:: Задание ::
Почему, согласно отрывку, была взята роль барона в «Чашке чаю»?

:: Предложенный отрывок ::
◇ ◇ ◇ ◇

Позорный спектакль, никогда не буду играть с простыми любителями, да и я-то сам хорош. Если говорить откровенно, я взял роль барона в «Чашке чаю» из-за грима. Мне казалось, что баки с проседью и фрак идут ко мне; другими словами, как девчонка, хотел пококетничать своею красотой в гриме. Это отвратительно, и я наказан! […] Единственно, что можно сказать в свое оправдание по отношению к роли барона, это то, что была одна репетиция, что исполнители были неопытны и что г-жа Саблина47 перед началом акта извела меня своим переодеванием. Подумайте, антракт был час.

Публика хлопала и неистовствовала.

Конец водевиля прошел совершенно отвратительно. Я сконфузился и не знал, куда девать руки. По окончании действия меня вызывали, но я не вышел. […]

Срам! Позор!

◇ ◇ ◇ ◇

:: Список записей ::
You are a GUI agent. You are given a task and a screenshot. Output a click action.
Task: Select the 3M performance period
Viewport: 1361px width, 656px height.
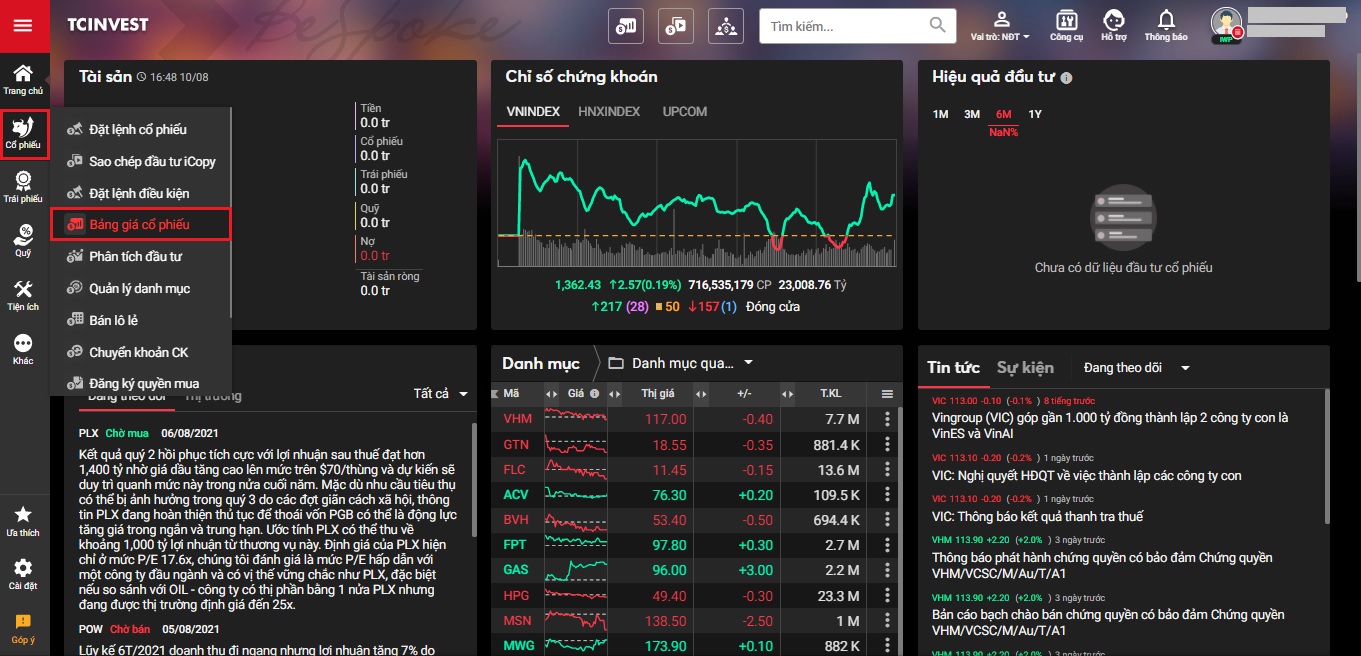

◇ ◇ ◇ ◇

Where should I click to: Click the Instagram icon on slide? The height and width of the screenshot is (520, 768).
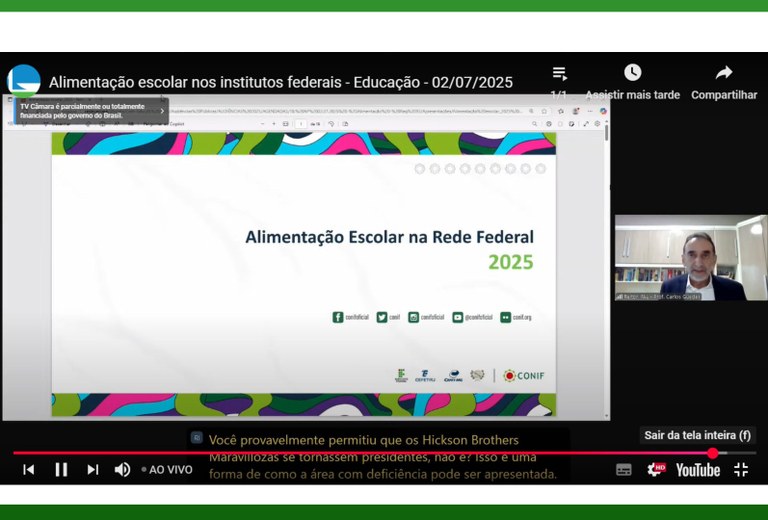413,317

◇ ◇ ◇ ◇

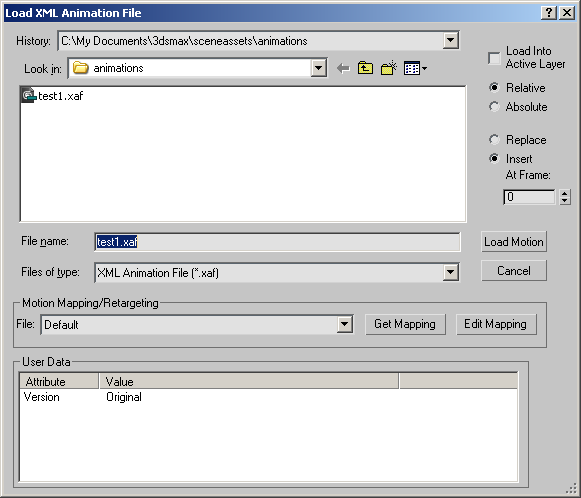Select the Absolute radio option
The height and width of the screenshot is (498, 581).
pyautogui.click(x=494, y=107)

◇ ◇ ◇ ◇

:: Ответ ::
Из-за грима.